Tasmota started off as an alternative to control Itead Sonoff and other boards, something you could (can) freely download and “flash ” onto said boards and then either control your devices via simple web commands or something like MQTT. There are other solutions: “Espurna” comes to mind as well as “ESP-GO”. The latter is covered extensively in this blog and I spent many months developing this with help from Aidan Ruff and others.
Recently, Tasmota has been coming on in leaps and bounds and is now THE dominant alternative IOT (ESP82666)vdevice firmware as it now supports a WIDE variety of IOT WIFI-controlled devices not to mention Zigbee and features which are growing constantly.
SO, here we are, Tasmota can be installed on, for just one example, Itead Sonoff BASIC (110v-220v power control) boards and used to control them over WIFI, even adding lots of different sensors for the more ambitious. In my case this is all controlled centrally using a Raspberry Pi running Node-Red and MQTT protocol. Others may prefer to control devices directly via a browser as the Tasmota WebUI is in fact excellent. What’s new? Well, Tasmota now offers support for a LOT of devices, has a NICE interface as well as TASMOTA DEVICE MANAGER (TDM), a new website putting it all together, TASMOTIZER, software to easily FLASH (program) boards with Tasmota – and it is all getting easier by the day. And NOW we have TasUI – lovely.

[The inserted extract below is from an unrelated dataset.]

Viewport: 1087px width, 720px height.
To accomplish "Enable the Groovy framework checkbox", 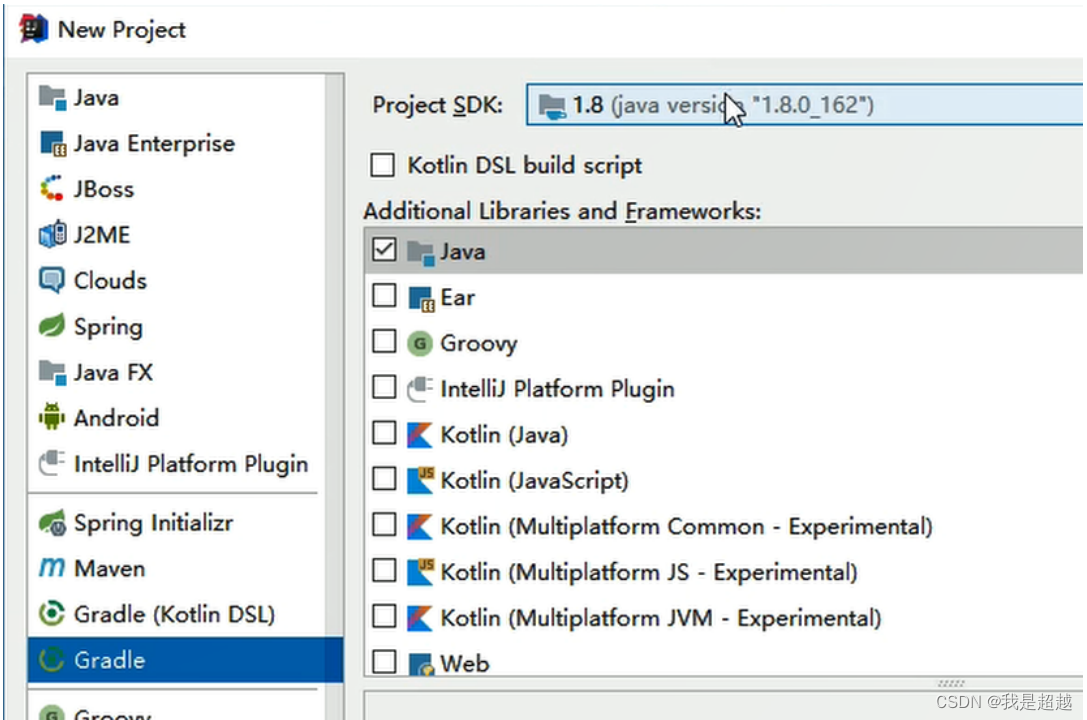I will click(383, 343).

Flashing (reprogramming) IOT boards is nothing new and started back in the dark ages with various attempts at Python language code (more familiar perhaps to Linux rather than Windows users) – Tasmotizer is now available as a Windows .EXE file as is TDM. A fellow who goes by the name of Faziaty on “Discord” and Jziolkowski on Github is, it would seem, responsible for both Tasmotizer and TDM.
Tasmota supports up to two access points and for this I’ll point you to the docs referred to above and in particular the “AP” and “SSID” commands.
Tasmota is easy to install on various devices using (in some cases TUYA-CONVERT or a serial convertor (FTDI) and is also easily upgradeable “LIVE” via OTA – I have many devices, some hidden away in the loft, some in another country – all of which I can now safely update while they are running using TDM – which in my case runs on Windows 10.
Talking of devices in another country – especially one with less than perfect electric power – you should be aware in the Tasmota commands referred to above – SETOPTION commands… “setoption 13 1” disables special button tricks like long press and double press – always do that (once only, non-volatile) if you don’t NEED that. Another non-volatile command “SETOPTION65 1” – set this once a controller is in place and working – the option defaults to 0 to get you out of a jam if you tend to mess up passw ords etc, but can also result in Tasmota returning to default settings after repeated power cycling. Set “SETOPTION65 1” to STOP this from happening.
Backups – this is still in progress you might like to check it out.